◆ **BRIEF A**
Output the forum thread on collectable film cameras exactly as it appears, from start to finish.

◆ **TEXT SEGMENT**
%%

# Your top 10 collectable film cameras



## burgo

What would be the top 10 cameras you would choose if you had a chance? They can be 35mm, medium or large format.  Tell us what cameras you dream about or think are the best cameras made? Give us your top 10 all time film cameras.


----------



## RRYANSMITHH

1.) Polaroid 600SE

2.) Mamiya RB67

3.) Rolleiflex 2.8f Planar

4.) Hasselblad 500 C/M

5.) Graflex Speed Graphic

6.) Leica III

7.) Nikon F5

That's all I can think of. These aren't really rare or super collectible or anything, they're just my dream cameras that I can't afford, hahaha.


----------



## Mike_E

Something in 8x10 with medium and long brass lenses to shoot some glass plates with.

An early Leica.

A Rolleiflex, either an f2.8 or a 3.5 unless someone was giving me one then the 2.8.

A Zeiss 532/533C.

A Zeiss Contessa.

A Mamiya 7.

A Nikon 200-400mm (not a camera but still).

A 140mm and a 360mm to go with my RBs.

A Rodenstock Sironar S 210 mm.

A Nikon F2AS.  In black of course.

That's a pretty good start.


----------



## burgo

Here's some on my dream list

No. 10 Cirkut 

Mamiya645

Leica R series 

Hasselblad 500c/500cm

fujifilm GA645

Rolifelx TLR  (I have a working Mamiya C330 TLR)

%%

◆ **BRIEF B**
Return every line of the records below exactly, leaving out the pictures.

◆ **LISTED ENTRIES**
%%

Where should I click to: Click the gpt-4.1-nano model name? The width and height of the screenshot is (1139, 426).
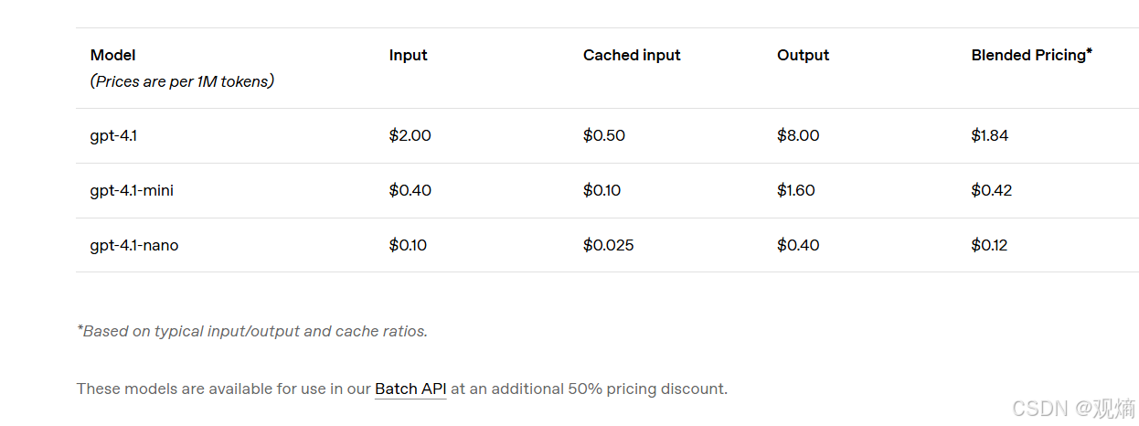point(134,245)
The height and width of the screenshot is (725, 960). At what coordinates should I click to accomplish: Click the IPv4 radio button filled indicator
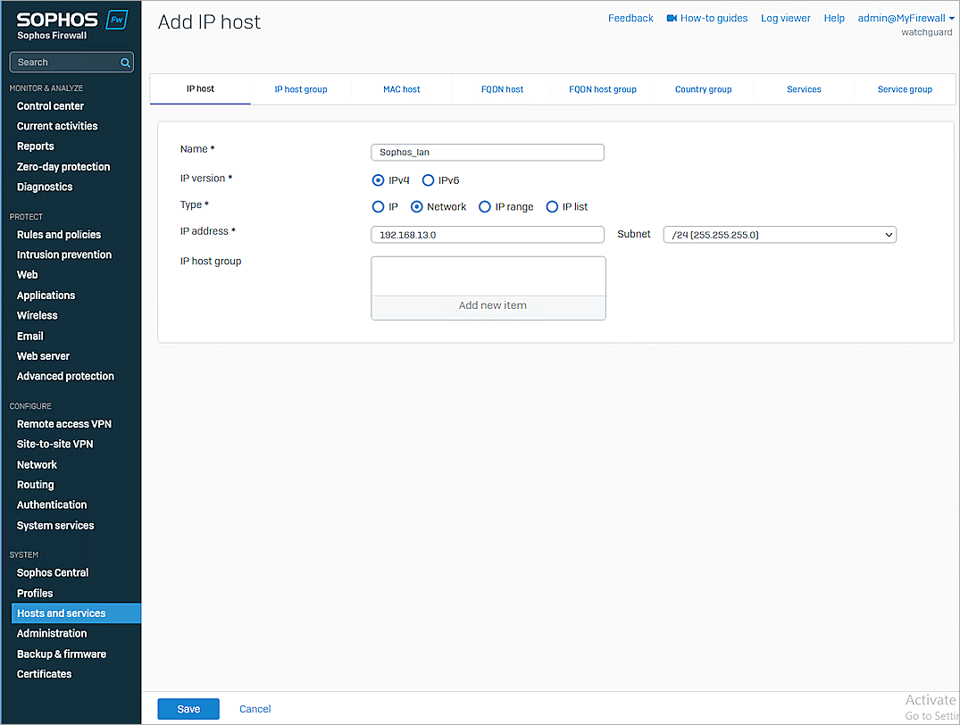click(378, 179)
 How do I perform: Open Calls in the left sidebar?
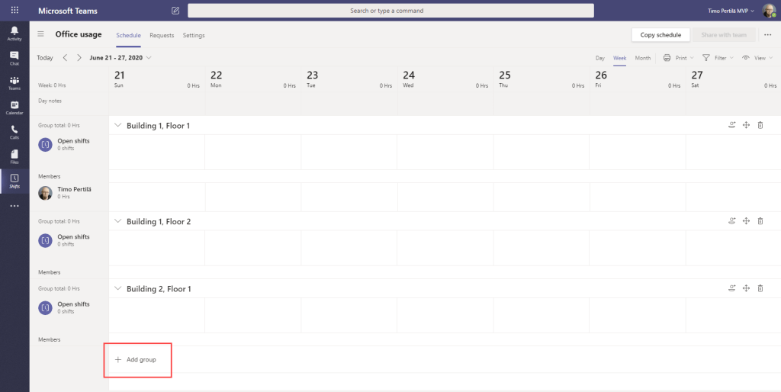point(14,133)
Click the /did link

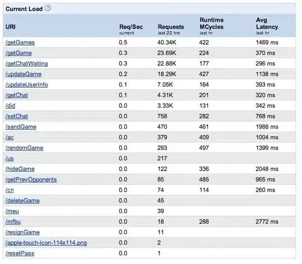pos(10,105)
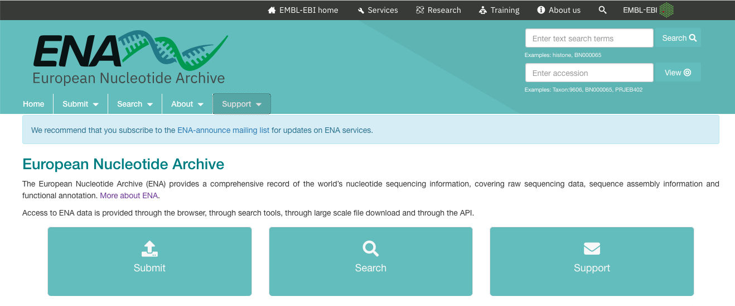735x306 pixels.
Task: Click the envelope icon on Support tile
Action: (592, 248)
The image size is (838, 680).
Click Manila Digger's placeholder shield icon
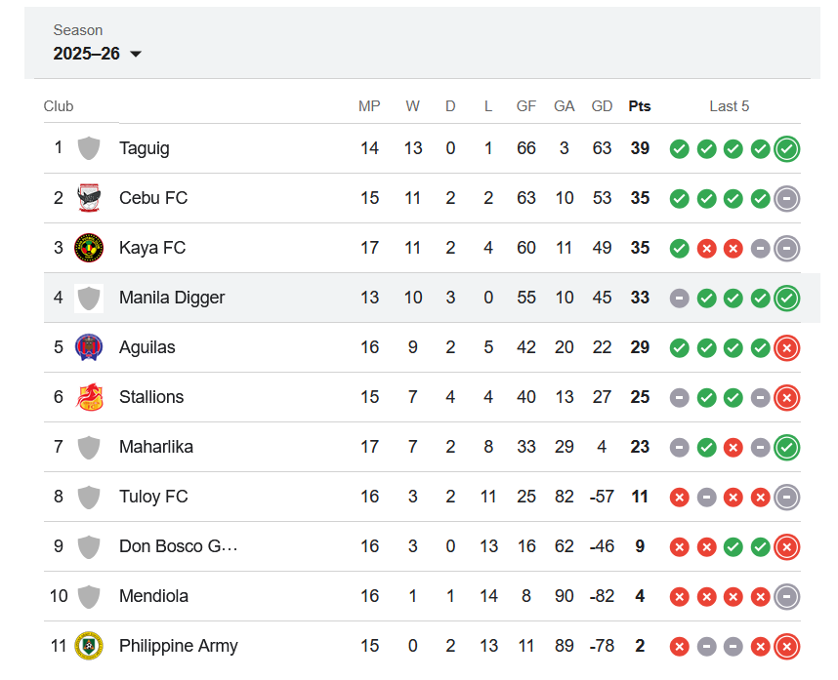89,298
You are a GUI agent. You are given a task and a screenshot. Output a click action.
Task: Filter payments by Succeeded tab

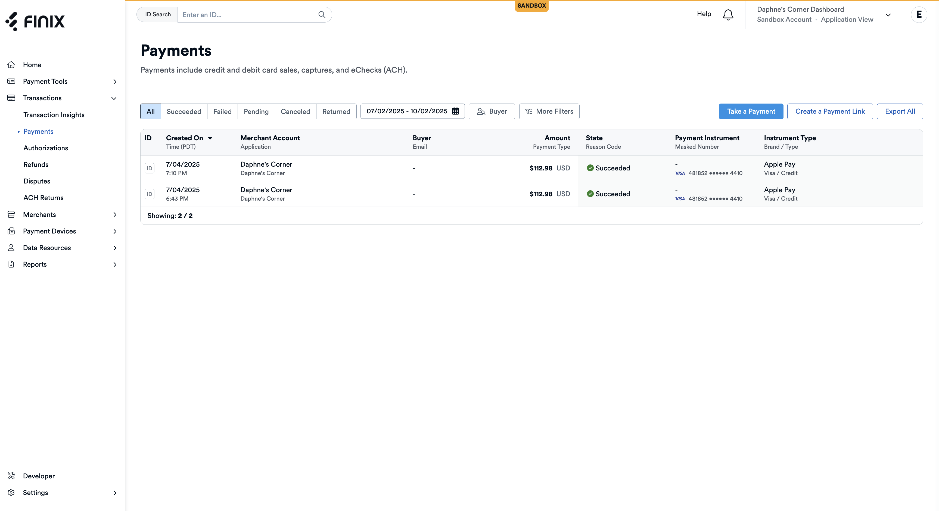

%%

◆ **SOLUTION A**
# Your top 10 collectable film cameras



## burgo

What would be the top 10 cameras you would choose if you had a chance? They can be 35mm, medium or large format.  Tell us what cameras you dream about or think are the best cameras made? Give us your top 10 all time film cameras.


----------



## RRYANSMITHH

1.) Polaroid 600SE

2.) Mamiya RB67

3.) Rolleiflex 2.8f Planar

4.) Hasselblad 500 C/M

5.) Graflex Speed Graphic

6.) Leica III

7.) Nikon F5

That's all I can think of. These aren't really rare or super collectible or anything, they're just my dream cameras that I can't afford, hahaha.


----------



## Mike_E

Something in 8x10 with medium and long brass lenses to shoot some glass plates with.

An early Leica.

A Rolleiflex, either an f2.8 or a 3.5 unless someone was giving me one then the 2.8.

A Zeiss 532/533C.

A Zeiss Contessa.

A Mamiya 7.

A Nikon 200-400mm (not a camera but still).

A 140mm and a 360mm to go with my RBs.

A Rodenstock Sironar S 210 mm.

A Nikon F2AS.  In black of course.

That's a pretty good start.


----------



## burgo

Here's some on my dream list

No. 10 Cirkut 

Mamiya645

Leica R series 

Hasselblad 500c/500cm

fujifilm GA645

Rolifelx TLR  (I have a working Mamiya C330 TLR)

◆ **SOLUTION B**
Where should I click to: Click the gpt-4.1-nano model name? The width and height of the screenshot is (1139, 426).
point(134,245)
The height and width of the screenshot is (725, 960). At what coordinates should I click to accomplish: Click the IPv4 radio button filled indicator
click(378, 179)
 How do I perform: Open Calls in the left sidebar?
point(14,133)
Click the /did link

pos(10,105)
735x306 pixels.
Task: Click the envelope icon on Support tile
Action: (592, 248)
The image size is (838, 680).
Click Manila Digger's placeholder shield icon
89,298
You are a GUI agent. You are given a task and a screenshot. Output a click action.
Task: Filter payments by Succeeded tab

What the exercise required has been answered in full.